Doña Juana acaba por consumir lo que las tripas de los bogotanos abandonaron, y el río, poco a poco va quedando vacío. Por fortuna, los cachacos comen pocos peces con escama, salvados de su voracidad porque las espinas atoran; los únicos que sajan bien el bocachico son los costeños anfibios, arrinconados en ciénagas cada vez más pequeñas, donde las vacas y el arroz rompen las conexiones vitales del agua y no dejan más remedio que salir a la carretera a vender una sarta de pescaditos para comprar un analgésico para mamá, con cáncer.
No sabemos, desde acá, si en esa vía se encuentran y chocan las epistemologías o es solo un problema coyuntural en el cual los modelos de salud de dos culturas no pudieron hablar y colaborar entre sí porque uno se impuso a la fuerza, tal vez lleno de buena voluntad, presumiendo un alcance de verdad que para el otro fue inusitado en algún momento de la historia.
Ya no: la lógica agroindustrial no dejó espacio para las comunidades anfibias, paga pírricos impuestos o cobra subsidios para seguir engordando y destruyendo, mientras el trabajo de otros provee, con las uñas, la ciencia de un sistema de salud que, con otra verdad, a veces cura el cuerpo, nunca el ecosistema, porque el presupuesto que Colombia designa para hacer ciencias es tan miserable, que deja en evidencia la discriminación contra todos los sistemas de conocimiento. La discusión por el alcance de la verdad es inútil si el Estado solo reconoce la suya, la de la voracidad y la codicia con que algunos justifican su gobierno.
Dr.
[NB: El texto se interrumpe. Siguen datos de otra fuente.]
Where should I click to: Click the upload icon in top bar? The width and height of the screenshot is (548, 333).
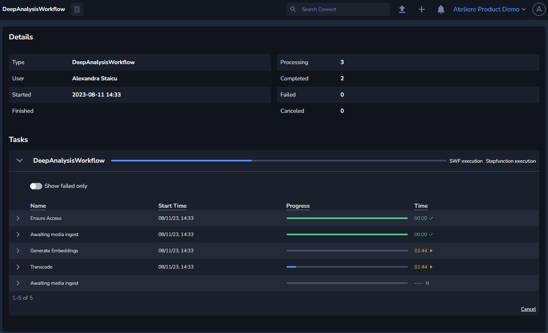pos(402,9)

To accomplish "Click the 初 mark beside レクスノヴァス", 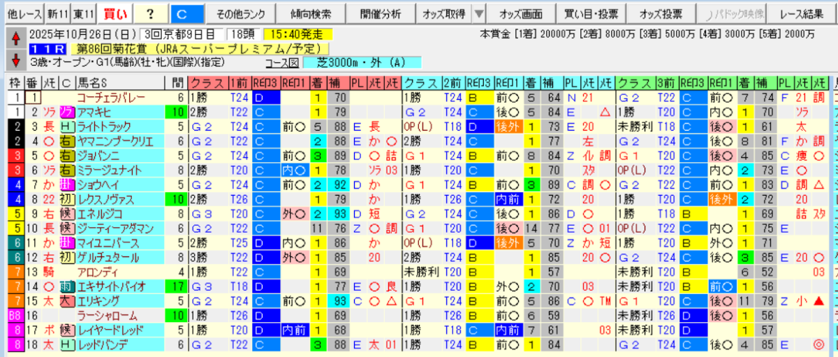I will coord(67,200).
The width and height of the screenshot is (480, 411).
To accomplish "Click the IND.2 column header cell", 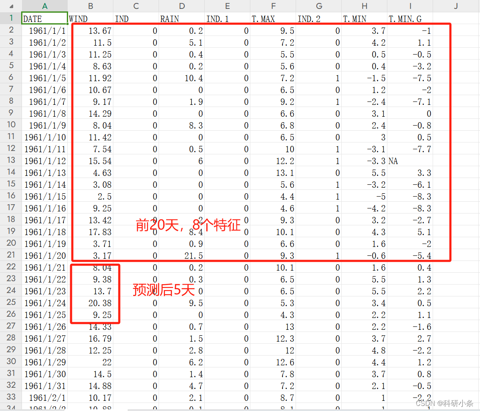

Wasserman, el problema no es que aún existan las creencias mágicas, que los pueblos más aislados del Amazonas crean que con gárgaras de plantas mediterráneas se cura el Covid, o que la gente en las oficinas bogotanas hubiera usado hipoclorito para lo mismo. El problema es que la construcción de conocimiento en nuestro país no es del interés del país, y por eso el Dr Patarroyo recibió los fondos para sus investigaciones como dádivas de los lores gobernantes, no como parte de un sistema que cree en las ciencias, en el debate abierto y crítico que propone la investigación metódica y genuina, y no en el fomento de un sistema que confunde la carrera por los “papers” con la relevancia y la bondad que requeriría el uso de los impuestos.
Comparto su preocupación por el uso de la verdad, escaso, pero la prevalencia de la homeopatía me preocupa más que la financiación de proyectos a las comunidades locales, porque sé que en su pragmatismo utilizarán mejor los recursos que muchas de nuestras universidades, y mejor aún si desde ellas trabajamos hombro con hombro.
José Iván dedicó su vida entera al conocimiento de los peces en Colombia. Nunca dejó de viajar por todo el país, de pescar, de comer pescado, de hablar con los pescadores. Ahora se llevó sus historias a la maloca del río, allá donde Nano lo recibirá con alborozo para debatir por el futuro de las palometas y, ojalá, del resto de nosotros. Sin sumercé y esa clase compacta de ictiología que tuve el privilegio de recibir en la cafetería de la U, que luego completaría con mis paisanos en Amazonia, nunca hubiese entendido el alcance de la ecología.
Gracias por la vida, gracias por todo.